Midnight Tides
There would be nothing subtle in this battle. No deft brilliance displayed by tactical geniuses. The Letherii waited with their backs to the steep hills. The Tiste Edur and their allies would have to come to them. Such were the simple mechanics, seemingly incumbent, and inevitable.
But sorcery spoke with a different voice.
The spiralling pillars of dust towered into the sky, each one keening, the wind shrieking so loud that Edur and Letherii alike began to cower.
The Letherii white fire surged upward, forming its own standing wall of bridled mayhem.
Trull was finding it difficult to breathe. He saw a hapless raven that had made the mistake of flying over the killing field tumble and flutter to the ground, the first casualty of the day. It seemed a pathetic harbinger to his mind. Rather a thousand. Ten thousand ravens, caterwauling through the sky.
The pillars leaned, staggered, lurched forward.
And began toppling.
A rush of wind from behind battered Trull and his fellow warriors, blessedly rich and humid, in the wake of the advancing columns of dust. Faint shouts on all sides, as weapons were readied.
The spiralling pillars were a long time in coming down.
Shadow wraiths were suddenly flowing across the ground, a dark, low flood. Udinaas could feel their terror, and the dread compulsion that drove them forward. Fodder . It was too early to launch an attack. They would be beneath the clash of sorcery.
As the columns toppled, the wave of Letherii fire rose to meet them.
Feather Witch hissed. ‘The Empty Hold. The purest sorcery of the Letherii. Errant, I can feel it from here!’
‘Not enough,’ Udinaas muttered.
Positioned with the King’s Battalion, Preda Unnutal Hebaz saw the day’s light fade as the shadows of the falling pillars swept over the soldiers. She saw her men and women screaming, but could not hear them, as the roar of the dust thundered ever closer.

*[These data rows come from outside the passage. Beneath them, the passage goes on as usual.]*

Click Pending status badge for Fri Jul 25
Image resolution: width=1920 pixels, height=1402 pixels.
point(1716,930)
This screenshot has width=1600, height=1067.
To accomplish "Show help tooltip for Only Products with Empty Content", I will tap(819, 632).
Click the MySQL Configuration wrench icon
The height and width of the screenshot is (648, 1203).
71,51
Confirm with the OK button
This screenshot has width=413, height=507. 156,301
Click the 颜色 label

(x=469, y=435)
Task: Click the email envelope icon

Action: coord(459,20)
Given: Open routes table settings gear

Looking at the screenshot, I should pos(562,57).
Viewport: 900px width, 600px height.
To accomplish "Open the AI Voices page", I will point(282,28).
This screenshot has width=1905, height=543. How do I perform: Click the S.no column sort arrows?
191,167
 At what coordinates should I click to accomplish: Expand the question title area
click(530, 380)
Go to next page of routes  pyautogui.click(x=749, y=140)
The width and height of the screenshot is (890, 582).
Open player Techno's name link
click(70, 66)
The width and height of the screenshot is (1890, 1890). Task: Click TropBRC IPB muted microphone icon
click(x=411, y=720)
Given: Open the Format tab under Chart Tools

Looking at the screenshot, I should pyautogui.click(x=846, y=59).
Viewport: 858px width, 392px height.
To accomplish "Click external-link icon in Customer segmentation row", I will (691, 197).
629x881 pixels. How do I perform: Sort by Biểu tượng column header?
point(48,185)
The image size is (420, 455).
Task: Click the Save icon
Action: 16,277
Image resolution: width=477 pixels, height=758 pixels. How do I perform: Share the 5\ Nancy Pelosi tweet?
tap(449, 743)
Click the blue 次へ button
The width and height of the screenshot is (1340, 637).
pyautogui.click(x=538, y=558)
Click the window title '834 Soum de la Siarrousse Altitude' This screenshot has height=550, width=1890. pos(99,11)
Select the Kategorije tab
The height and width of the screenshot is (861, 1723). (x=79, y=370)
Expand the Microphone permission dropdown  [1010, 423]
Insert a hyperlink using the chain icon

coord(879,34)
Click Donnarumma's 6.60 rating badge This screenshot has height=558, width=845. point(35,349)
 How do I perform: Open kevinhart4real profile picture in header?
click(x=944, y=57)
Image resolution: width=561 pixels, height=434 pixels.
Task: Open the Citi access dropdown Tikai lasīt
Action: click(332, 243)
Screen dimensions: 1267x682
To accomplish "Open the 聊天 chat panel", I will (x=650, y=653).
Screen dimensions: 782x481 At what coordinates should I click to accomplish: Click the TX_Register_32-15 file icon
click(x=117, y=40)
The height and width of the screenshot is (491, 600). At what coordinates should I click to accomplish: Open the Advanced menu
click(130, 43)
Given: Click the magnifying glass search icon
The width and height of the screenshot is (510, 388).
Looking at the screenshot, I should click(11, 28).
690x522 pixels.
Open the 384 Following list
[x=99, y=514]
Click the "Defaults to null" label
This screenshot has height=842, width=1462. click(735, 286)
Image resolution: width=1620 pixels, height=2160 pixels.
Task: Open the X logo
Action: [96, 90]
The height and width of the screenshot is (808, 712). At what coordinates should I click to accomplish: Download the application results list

The Letherii ritual was suddenly released, the spitting, hissing fire sweeping over the heads of the cowering ranks, the tumbling froth surging upwards to meet the descending pillars.
Rapid concussions, shaking the earth beneath them, tearing fissures up the hillsides, and from Brans Keep a dull groaning. Unnutal spun round even as she was pushed to the ground. She saw, impossibly, the lake beside the keep lift in a mass of muddy water and foam. Saw, as the front wall of the keep bowed inward, pulling away from the flanking towers, dust shooting outward like geysers, and vanishing back into a billowing cloud.
Then the east tower swayed, enough to pitch from the edge the mangonel atop it, taking most of the crew with it. And the mage, Jirrid Attaract. All, plunging earthward.
The west tower leaned back. Its enormous foundation stones pushed outward, and suddenly it vanished into a cloud of its own rubble. The mage Nasson Methuda disappeared with it.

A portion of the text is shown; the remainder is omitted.